Income Tax: Basis Period Reform
Draft legislation on the proposal to reform income tax basis periods was released on 20 July 2021. A consultation on how to implement these reforms was also launched alongside the draft legislation.
The proposed rule change affects the self-employed, partnerships, trusts, and estates with trading income, with an accounting year end of anything other than 31 March or 5 April.
The reform to basis periods is intended to simplify the tax system before the introduction of Making Tax Digital (MTD) for Income Tax and make it easier for small businesses.
Table of Contents
Aligning taxable profits with the year
The proposal changes the basis period rules from a ‘current year basis’ to a ‘tax year basis’. The changes would come into full effect in tax year 2023/24. A business’s profit or loss for a tax year would be the profit or loss that occurs in the actual tax year itself, regardless of its accounting date.
As a result, we may see some businesses changing their accounting period end date to 31 March or 5 April, although this might not be practical in all cases.
2022/23 - Transition year
The transition would take place in tax year 2022/23, with all businesses’ basis periods being aligned to the tax year.
In this year, profits will be taxed in the usual way but in addition, profits arising from the end of the accounting period to the 5 April 2023 will also be taxed. Any previously created overlap profits will be able to be used to reduce the taxable profits, although these are often created in the early years of trading when profits might have been lower and in some cases could be from many years ago.
It is those with current year ends of 30 April, 31 May & 30 June which will see the biggest impact in tax year 2022/23.
A business with a current year end of 30 April (that retains that year end) will be taxed as follows:
(Please note: *Table only visible on laptop/desktop*)
Income Tax Basis Period
|Tax Year||Basis Period||Taxable Period|
|2021/22||year ended 30 April 2021||12 months|
|2022/23 (Transitional Year)||year ended 30 April 2022 + 11/12 x year ended 30 April 2023||23 months|
|2023/24||1/12 x year ended April 2023 + 11/12 x year ended 30 April 2024||12 months|
As above, it may become more practical in some cases to change the accounting period end date to 31 March or 5 April. For example, the above business may decide to have its usual year ending 30 April 2022 but then follow that with an 11 month period to 31 March 2023. Those two periods (23 months in total) would form the basis period for the tax year 2022/23, i.e. to give the same result as retaining the 30 April year end. The next accounting period, the year ending 31 March 2024, would however then fall neatly into the basis period for the tax year 2023/24.
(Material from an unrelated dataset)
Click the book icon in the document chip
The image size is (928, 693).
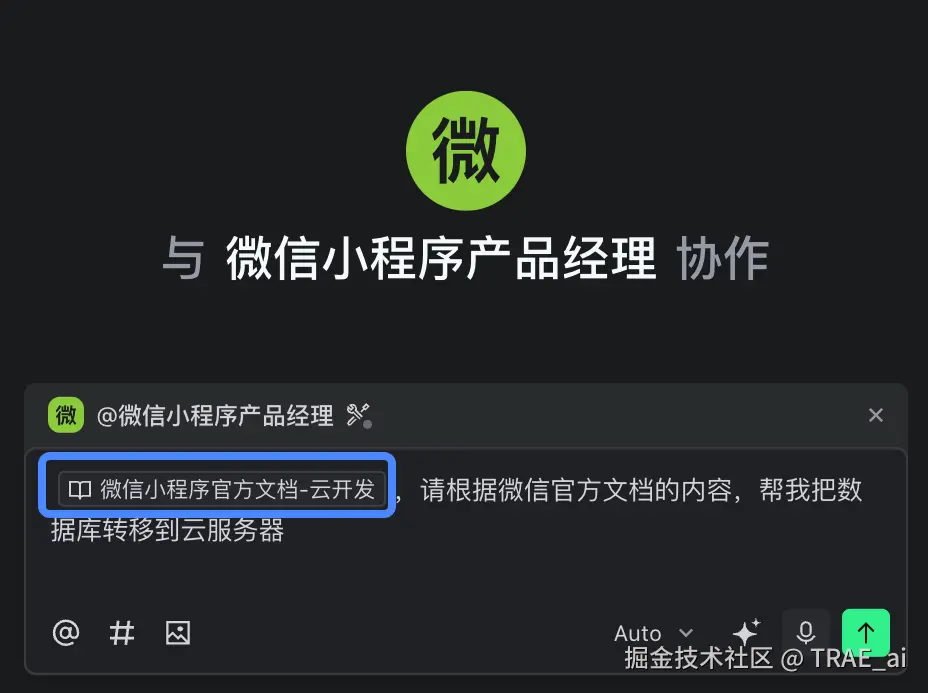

In terms of the impact in the transition year, those currently with year ends of 31 December, 31 January and 28 February will be affected but to a lessor extent.
Spreading the cost
For many businesses this could result in a significant liability with potential cash flow issues. Therefore, the draft legislation proposes to address this by allowing taxpayers to spread the additional profits over a 5 year period.
Timetable and concerns
The ICAEW and other finance and tax professional bodies have written to the Treasury to express concerns over the proposed timetable for reforming basis periods and asks the government to reconsider. They argue that the proposed changes are scheduled to come in alongside other significant changes, in particular Making Tax Digital for income tax self-assessment (‘MTD ITSA’) and risks the integrity of the tax system by putting pressure on taxpayers, agents and HM Revenue & Customs itself.
The consultation period ended on 31 August 2021 and we await the outcome.